[Paper] LFM2 Technical Report

Source: arXiv - 2511.23404v1

Overview

The LFM2 technical report introduces Liquid Foundation Models (LFM2)—a new family of large language models engineered for fast, low‑memory inference on edge devices such as smartphones, laptops, and embedded CPUs. By marrying a hardware‑in‑the‑loop architecture search with novel training tricks, the authors deliver models that are up to 2× quicker than comparably sized alternatives while still hitting top‑tier benchmark scores.

Key Contributions

• Hybrid backbone design: Combines gated short‑range convolutions with a handful of grouped‑query attention blocks, dramatically cutting latency on CPUs.
• Hardware‑in‑the‑loop NAS: Architecture search explicitly optimizes for edge latency and memory limits, rather than just FLOPs or parameter count.
• Scalable model family: Six dense variants (350 M – 2.6 B parameters) plus an 8.3 B mixture‑of‑experts (MoE) model that activates only 1.5 B parameters per token.
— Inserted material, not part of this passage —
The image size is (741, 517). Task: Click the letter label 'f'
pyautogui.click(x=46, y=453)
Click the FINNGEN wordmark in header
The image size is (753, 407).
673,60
All support a 32 K context window.
• Training pipeline innovations:
  • Tempered, decoupled Top‑K knowledge distillation that avoids “support mismatch” between teacher and student.
  • Curriculum learning that feeds data in increasing difficulty order.
  • Three‑stage post‑training recipe (supervised fine‑tuning → length‑normalized preference optimization → model merging).
• Multimodal extensions:
  • LFM2‑VL (vision‑language) with token‑efficient visual front‑ends for adjustable accuracy‑latency trade‑offs.
  • LFM2‑Audio (speech‑to‑speech) with separate audio encoder/decoder pipelines enabling real‑time interaction.
  • LFM2‑ColBERT (retrieval) offering low‑latency multilingual query/document encoding.
• Open‑source deployment bundles: Ready‑to‑run packages for ExecuTorch, llama.cpp, and vLLM, facilitating immediate edge deployment.

Methodology

1. Architecture Search with Real‑World Constraints

   • The authors run a neural‑architecture‑search loop that measures actual inference time and memory usage on target CPUs.
   • The search space mixes short convolutions (fast, local pattern capture) with grouped‑query attention (lightweight global context).

2. Training Regimen

   • Tempered Top‑K Distillation: The student model learns from a teacher’s top‑K logits, but the temperature is gradually annealed to keep the learning signal stable across training stages.
   • Curriculum Data Ordering: Training data are sorted by difficulty (e.g., token entropy) so the model first masters easy patterns before tackling harder ones.
   • Post‑Training Three‑Stage Recipe:
     • Supervised fine‑tuning on task‑specific data.
     • Length‑normalized preference optimization (a lightweight RLHF‑style step that respects the 32 K context).
     • Model merging to blend multiple fine‑tuned checkpoints for robustness.

3. Multimodal Adaptations

   • Visual tokens are generated by a lightweight CNN‑based tokenizer that can be throttled to meet latency budgets.
   • Audio pipelines split encoding/decoding, allowing streaming inference with sub‑second latency.

4. Evaluation

   • Trained on 10–12 trillion tokens across web text, code, and multimodal corpora.
   • Benchmarked on standard language (IFEval, GSM8K), vision‑language (VQAv2, COCO), speech (LibriSpeech, VCTK), and retrieval (MS‑MARCO, multilingual BEIR) suites.

Results & Findings

• Latency: On a typical laptop CPU (Intel i7‑12700H), LFM2‑2.6B’s pre‑fill and decode are ~2× faster than a dense 2.6 B LLaMA‑2 baseline while using ~30 % less RAM.
• Multimodal trade‑offs: LFM2‑VL can drop visual token resolution by 50 % with only a 2‑3 % accuracy hit, enabling sub‑100 ms image‑conditioned generation on a phone‑class SoC.
• Real‑time speech: LFM2‑Audio achieves ≤ 150 ms end‑to‑end latency for speech‑to‑speech, comparable to models that are three times larger.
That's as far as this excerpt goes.